# rezept für remoulade



## lilalila (20. Januar 2004)

bitte,bitte helft mir!!! ich habe einen guten freund der aus hamburg kommt und jetzt hier in wien lebt.und er erzählt uns allen dauernd von einer remouladensauce aus hvide sande.gibt´s denn überhaupt eine eigene sauce dort? kann man die kaufen? oder ist das eh so eine wie man überall bekommt?vielleicht kann mir wer helfen,denn wir würden ihm so gerne mit einem fischessen mit dieser bestimmten sauce eine freude machen.....
vielen lieben dank,lila


----------



## gismowolf (21. Januar 2004)

Hallo lila!
Erstmal willkommen im Board!Willst Du hier nur übers Kochen 
posten,oder fischt Du auch ein bißchen nebenbei?
Schau mal hier nach:
http://www.webkoch.de/rezept/10693.htm


----------



## rob (21. Januar 2004)

hey lila!!!
willkommen im board!!
juhu die erste wienerin
gehst du auch fischen?
lg auch aus wien rob#h


----------



## petipet (21. Januar 2004)

Hallo lilalila,

Willkommen im AB. Wahrscheinlich meint dein Freund die typische Dänische Remoulade, die überall in DK mit Pölser(Würstchen) und HotDogs angeboten wird.
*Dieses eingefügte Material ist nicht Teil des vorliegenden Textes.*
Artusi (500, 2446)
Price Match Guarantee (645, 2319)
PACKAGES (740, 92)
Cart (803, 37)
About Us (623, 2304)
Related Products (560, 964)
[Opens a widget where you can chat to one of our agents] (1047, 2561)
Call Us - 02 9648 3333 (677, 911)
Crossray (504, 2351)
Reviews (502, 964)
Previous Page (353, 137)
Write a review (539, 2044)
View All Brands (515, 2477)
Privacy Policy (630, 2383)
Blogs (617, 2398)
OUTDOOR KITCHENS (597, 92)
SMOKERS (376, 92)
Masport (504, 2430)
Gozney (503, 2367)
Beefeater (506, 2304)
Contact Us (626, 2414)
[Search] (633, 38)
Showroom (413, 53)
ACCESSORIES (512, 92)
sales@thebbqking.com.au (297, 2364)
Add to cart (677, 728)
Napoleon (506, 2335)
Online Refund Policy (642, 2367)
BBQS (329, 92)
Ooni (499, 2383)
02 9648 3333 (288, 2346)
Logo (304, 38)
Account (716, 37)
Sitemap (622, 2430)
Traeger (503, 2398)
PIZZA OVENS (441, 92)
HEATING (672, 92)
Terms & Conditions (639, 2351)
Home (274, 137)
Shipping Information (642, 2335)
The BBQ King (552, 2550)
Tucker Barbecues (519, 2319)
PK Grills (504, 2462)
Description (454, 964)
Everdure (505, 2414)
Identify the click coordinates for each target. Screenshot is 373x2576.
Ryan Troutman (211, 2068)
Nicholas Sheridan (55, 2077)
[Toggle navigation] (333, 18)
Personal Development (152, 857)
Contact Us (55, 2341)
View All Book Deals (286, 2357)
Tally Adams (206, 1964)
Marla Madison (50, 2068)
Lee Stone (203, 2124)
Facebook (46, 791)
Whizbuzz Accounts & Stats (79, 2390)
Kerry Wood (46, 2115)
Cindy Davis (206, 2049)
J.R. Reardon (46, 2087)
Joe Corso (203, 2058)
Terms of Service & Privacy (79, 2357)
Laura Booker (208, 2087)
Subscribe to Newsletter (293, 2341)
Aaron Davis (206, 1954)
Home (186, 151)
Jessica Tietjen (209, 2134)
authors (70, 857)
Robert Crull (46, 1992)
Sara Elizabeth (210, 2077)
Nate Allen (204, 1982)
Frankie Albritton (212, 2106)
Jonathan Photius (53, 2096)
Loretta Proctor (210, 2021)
Ist auch auf Hamburgern mit Ketchup reichlich drauf. Sind viele Gurkenstückchen drin. Ich mag sie nun garnicht, ist aber natürlich Geschmackssache. Manche Kumpels von mir sind wie wild drauf.

Gruss:z :z :z petipet#h


----------



## marioschreiber (21. Januar 2004)

Ich habe noch volgendes gefunden. Ob es die nun aber wirklich ist ???

Dänische Remoulade

Zutaten für  Portionen 
8 EL Mayonnaise  
2 EL Kapern (Lake)  
2 TL Senf, süßer  
2  Schalotte(n)  
4 EL Schnittlauch  
1  Gurke(n), süße  
1 TL Curry  
 Prise Ingwer  
2 EL Aprikosenkonfitüre  
2 EL Joghurt  
1  Sardellenfilet(s) oder  
  Sardellenpaste, 3 cm  
  Zitronensaft  

ZUBEREITUNG 
Alle Zutaten im Mixer pürieren.  



Ach ja, WILLKOMMEN an Board !


----------



## chippog (22. Januar 2004)

ob die nun in hvide sande eine ganz besondere remouladensauce machen, weiss ich leider auch nicht. ist es eine gekaufte, wirst du sie eh nicht hinkriegen und eine ganz spezielle von hvide sande mag dir vielleicht auch keiner verraten. mit anderen worten, selbst ist die frau und mach doch einfach zwei verschiedene, da hat er wenigstens eine auswahl, und kann sagen, welche ihm besser schmeckt und obendrein merkt er wirklich, dass du dir mächtig mühe gegeben hast, was ja wohl der fall sein soll, wenn du seine spezielle dänische remoulade machen möchtest. das rezept von marioschreiber klingt doch recht spannend! meine, meist zu geräuchertem fisch, mache ich so:

mayo/joghurt 1/1
messerspitze curry
teelöffel senf
frische kräuter kleinhacken, petersilie, dill, (pefferminze, basilikum,... eben nach geschmack!)
knoblauch feinhacken
einige von den leckeren gurken vom naschmarkt in passende stückchen schneiden
salz
pfeffer
alles mischen und abschmecken
fertig

liebe grüsse aus göteborg nach wien! papa! chippog


----------



## lilalila (25. Januar 2004)

vielen lieben dank für eure info´s und rezepte.
aber leider muss ich entäuschen,ich fische leider nicht.ich könnt ja auch niemals einen fisch,wenn ich denn einen gefangen hätte,auf den schädel hauen.aber ich ess ihn halt gern....
liebe grüsse aus wien,lila


----------



## chippog (29. Januar 2004)

servus lila! sieh halt zu, dass du dir jemand "an land ziehst", der dich hier und da mal mit frischen filets versorgt... grüsst ein ehemaliger kurzzeitwiener aus göteborg


----------